Toda esta información de fondo tiene cabida porque esta última entrega de Calero aparece en un contexto de interminable disputa ideológica sobre la historia del conflicto armado, a lo que se suma el escenario actual de dictadura cada vez menos asolapada, en donde prima, además, la amenaza de los portadores del discurso unívoco mencionado arriba de controlar, disminuir y condicionar los fondos otorgados por el Ministerio de Cultura en apoyo al cine nacional. Todo esto, siguiendo con su misión infinita de reescribir la historia.

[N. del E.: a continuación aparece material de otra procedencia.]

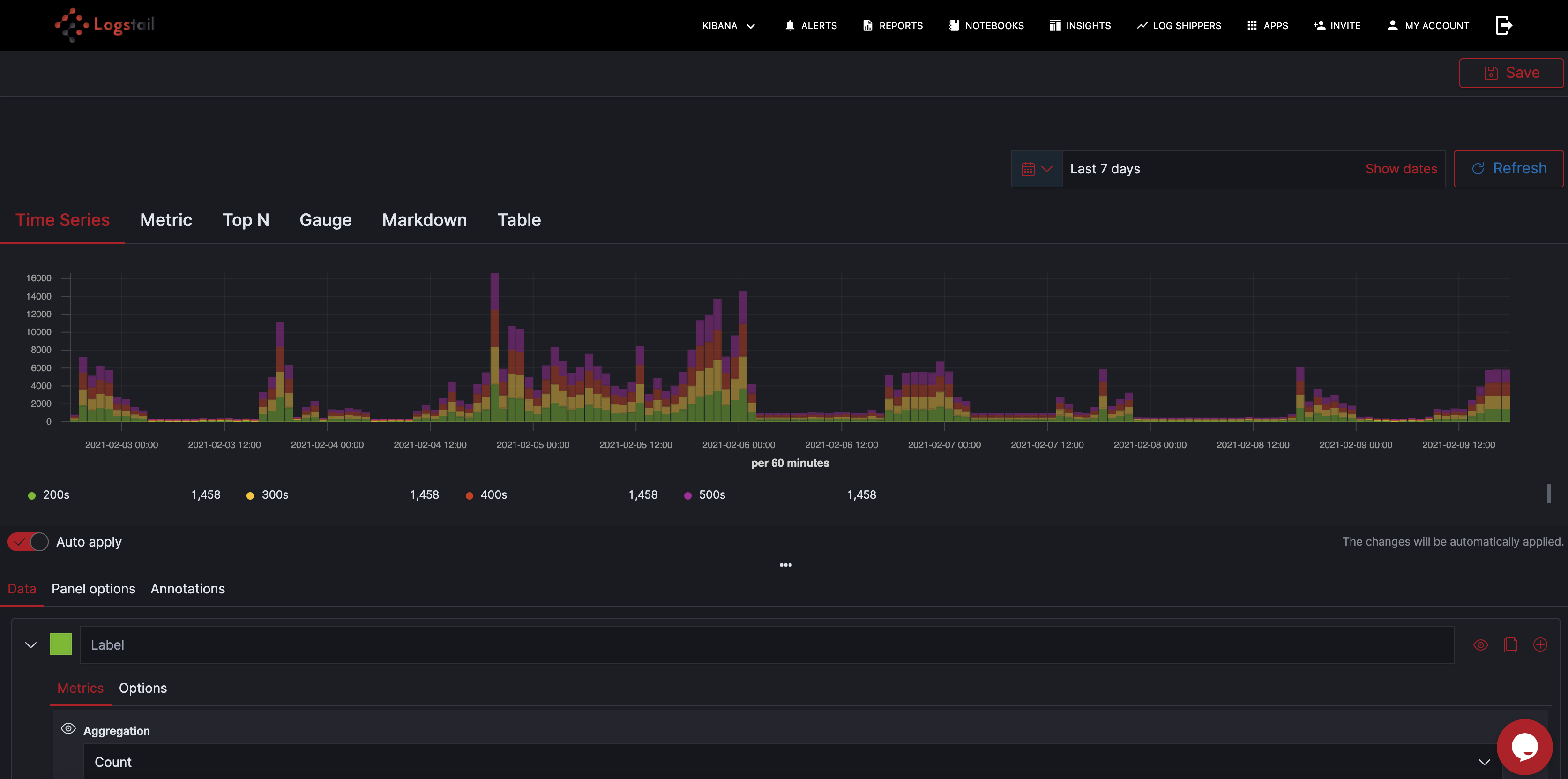This screenshot has width=1568, height=779.
Task: Click the Reports document icon
Action: [x=867, y=26]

Una lectura de la película significa, entonces, medir el pulso de lo que las producciones peruanas, las que a duras penas llegan a la cartelera, se arriesgan o logran ofrecer.
La piel más temida trata sobre Alejandra, una joven que regresa al Perú desde Suecia después de 22 años para vender una casa familiar en Cusco. Allí descubre que su padre, de nombre de Pedro, no ha fallecido y que se encuentra encarcelado en un lugar lejano de los Andes por su afiliación a Sendero Luminoso (en adelante Sendero o SL). La joven –interpretada por Juana Burga— viaja fuera de la ciudad para conocerlo. En su travesía se acerca a su hasta entonces desconocida abuela paterna –interpretada por María Luque—, con la que desarrolla una relación que pasa de la desconfianza al afecto.
La película sigue, hasta cierto punto, la ruta establecida por documentales como Alias, Alejandro (2005), Sibila (2012), Tempestad en los Andes (2015); todas ellas relatos centrados en familiares de subversivos, sean miembros del Movimiento Revolucionario Túpac Amaru (MRTA) o Sendero. Se tratan de viaje emprendidos por jóvenes para encarar el pasado familiar mediante interrogantes difíciles e incómodas que desafían el trinomio víctimas-perpetradores-salvadores. Al hacerlo, empujaron a su audiencia a repensar ciertos tropos que fueron años antes impensables, como las causas que condujeron a la violencia (“¿por qué hicieron lo que hicieron?”, como diría Carlos Iván Degregori), qué significa ser un perpetrador y cómo representarla, así como los límites y sentidos en torno a la llamada reconciliación nacional.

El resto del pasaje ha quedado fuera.